Toronto

View of “Native Art Department International,” 2020. From left: Installation, 2020; Untitled (Carl Beam), 2017; Hot Tip Tiger Tail, 2018–20.

View of “Native Art Department International,” 2020. From left: Installation, 2020; Untitled (Carl Beam), 2017; Hot Tip Tiger Tail, 2018–20.

Native Art Department International

The husband-and-wife team of Jason Lujan and Maria Hupfield—aka Native Art Department International, a collaborative enterprise that, according to the duo, operates as an “emancipation from identity-based artwork”—presented “Bureau of Aesthetics,” a solo exhibition at Mercer Union and NADI’s first in Canada. Barriers, both physical and visual, abound: At the entrance to the exhibition is a large, Judd-like structure built from sheets of fluorescent-pink acrylic wedged between wood beams (Construction, 2019). The rectilinear form literally interrupts viewers’ paths and screws with our sight lines, distracting us further by reflecting a large graphic black-and-white wall painting, which calls to mind the hull of a battleship covered with dazzle camouflage. At the center of the show is Installation, 2020, a set of interlocking L-shaped walls built from more mirrored acrylic and Sheetrock. Several sections have been left unfinished to display the steel framing that forms the support structure for a series of smaller artworks, a video installation, and a roughly made bookshelf showcasing spiral-bound photocopies of texts by Situationist leader Guy Debord, Uruguayan novelist Eduardo Galeano, and excerpts from The Worst-Case Scenario Survival Handbook (1999) by humorist Joshua Piven. Much like dazzle camouflage, the environment created by the artists evades perception by overwhelming the senses rather than trying to successfully blend into its background.
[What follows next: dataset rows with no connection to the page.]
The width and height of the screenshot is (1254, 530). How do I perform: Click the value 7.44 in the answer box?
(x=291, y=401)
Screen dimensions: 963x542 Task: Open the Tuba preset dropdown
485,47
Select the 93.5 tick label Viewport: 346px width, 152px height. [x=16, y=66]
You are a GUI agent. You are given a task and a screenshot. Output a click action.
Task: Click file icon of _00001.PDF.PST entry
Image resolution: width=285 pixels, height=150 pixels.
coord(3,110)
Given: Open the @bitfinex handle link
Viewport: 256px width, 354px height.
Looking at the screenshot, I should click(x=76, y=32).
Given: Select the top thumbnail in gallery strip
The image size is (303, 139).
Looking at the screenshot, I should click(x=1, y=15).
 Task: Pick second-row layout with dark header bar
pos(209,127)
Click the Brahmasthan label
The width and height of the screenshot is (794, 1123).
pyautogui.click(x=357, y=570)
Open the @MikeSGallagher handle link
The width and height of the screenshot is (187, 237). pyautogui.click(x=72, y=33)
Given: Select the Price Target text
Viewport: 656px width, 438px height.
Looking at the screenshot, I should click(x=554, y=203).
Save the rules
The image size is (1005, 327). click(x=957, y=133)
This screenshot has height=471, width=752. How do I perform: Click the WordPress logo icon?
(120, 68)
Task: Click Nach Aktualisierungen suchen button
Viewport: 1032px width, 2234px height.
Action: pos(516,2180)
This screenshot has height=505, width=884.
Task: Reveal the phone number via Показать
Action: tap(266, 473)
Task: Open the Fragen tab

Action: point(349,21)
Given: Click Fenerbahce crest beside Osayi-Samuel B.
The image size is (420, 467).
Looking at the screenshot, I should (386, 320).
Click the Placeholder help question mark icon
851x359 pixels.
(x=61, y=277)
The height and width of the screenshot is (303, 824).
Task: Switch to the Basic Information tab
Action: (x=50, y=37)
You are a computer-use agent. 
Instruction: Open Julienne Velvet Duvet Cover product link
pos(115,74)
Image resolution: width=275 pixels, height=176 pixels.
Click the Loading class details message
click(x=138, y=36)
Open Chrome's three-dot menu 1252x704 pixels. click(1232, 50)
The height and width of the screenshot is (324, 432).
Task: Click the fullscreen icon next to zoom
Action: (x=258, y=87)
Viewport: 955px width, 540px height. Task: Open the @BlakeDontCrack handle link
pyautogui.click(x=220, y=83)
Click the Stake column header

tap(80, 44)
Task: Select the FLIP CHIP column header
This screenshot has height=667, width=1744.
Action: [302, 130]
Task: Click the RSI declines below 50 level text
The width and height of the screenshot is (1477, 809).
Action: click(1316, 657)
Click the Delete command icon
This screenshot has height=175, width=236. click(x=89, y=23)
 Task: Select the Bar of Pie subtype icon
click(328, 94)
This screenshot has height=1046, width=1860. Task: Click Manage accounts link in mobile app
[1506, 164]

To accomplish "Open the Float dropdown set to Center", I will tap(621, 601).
Failing at “mimicry”—or, when the colonized subvert the values, aesthetics, and traditions of their colonizers by imitating them poorly, per theorist Homi K. Bhabha—is clearly one of NADI’s central objectives. Lujan and Hupfield are Indigenous artists who, with tongues planted firmly in cheeks, adopt the structure and moniker of a bureaucratic body as a way of detourning institutional expectations to produce work that adheres to stereotypical assumptions about what “Native American” art should look like. Two pieces appearing within the central display structure of the show bear this notion out: There Is No Then and Now; Only Is and Is Not, 2018, and Untitled (Carl Beam), 2017. The former is a single-channel video that documents Bronx-born artist Dennis RedMoon Darkeem dancing in an empty auditorium in full Yamasee Yat’siminoli regalia; the jingle cones on his boots provide the soundtrack while intertitles describe his experiences as a Black and Indigenous man who, because of clichés about indigeneity and skin color, is rarely perceived as both. The latter work is made up of a neon NO U TURN sign superimposed over a lithograph (Traffic, 1997) by late Ojibwe artist Carl Beam. The print stacks images of a raven and a traffic light atop one another, contrasting Indigenous and Western modes of measuring direction and distance. While Beam’s art was eventually accepted into some of North America’s largest institutional collections, his more Conceptual works were frequently overlooked in favor of pieces that had more obvious references to his Indigenous heritage. NADI’s reappropriation of Beam’s print suggests that such essentialist methods of classifying art and artists are a dead end.

An installation, performance props, and a suite of videos at the back of the gallery attest to the collective’s commitment to artistic camaraderie, decolonial politics, and noncompetition. Among these was Everything Sacred is Far Away, 2019, a video that deploys a group of NADI collaborators who use clunky cardboard replicas of real-life objects and artworks (such as an I ♥ NY mug and a Rothko painting) to play out a series of events from the life of German-American anthropologist Franz Boas. They cheekily comment on questions of tribal authenticity and the benefits of Western civilization and “convenience” (“Amazon Prime two-day delivery!” one actor proclaims. “Vibrators! The internet!” another rejoins). Reminiscent of community-access television, organized-labor role-play, and strategies from the Theatre of the Oppressed, the episodes are not meant to be realistic or convincing. In their sheer absurdity they reveal something honest about intercultural interactions: that they are always messy, deeply strange, and perpetually under construction.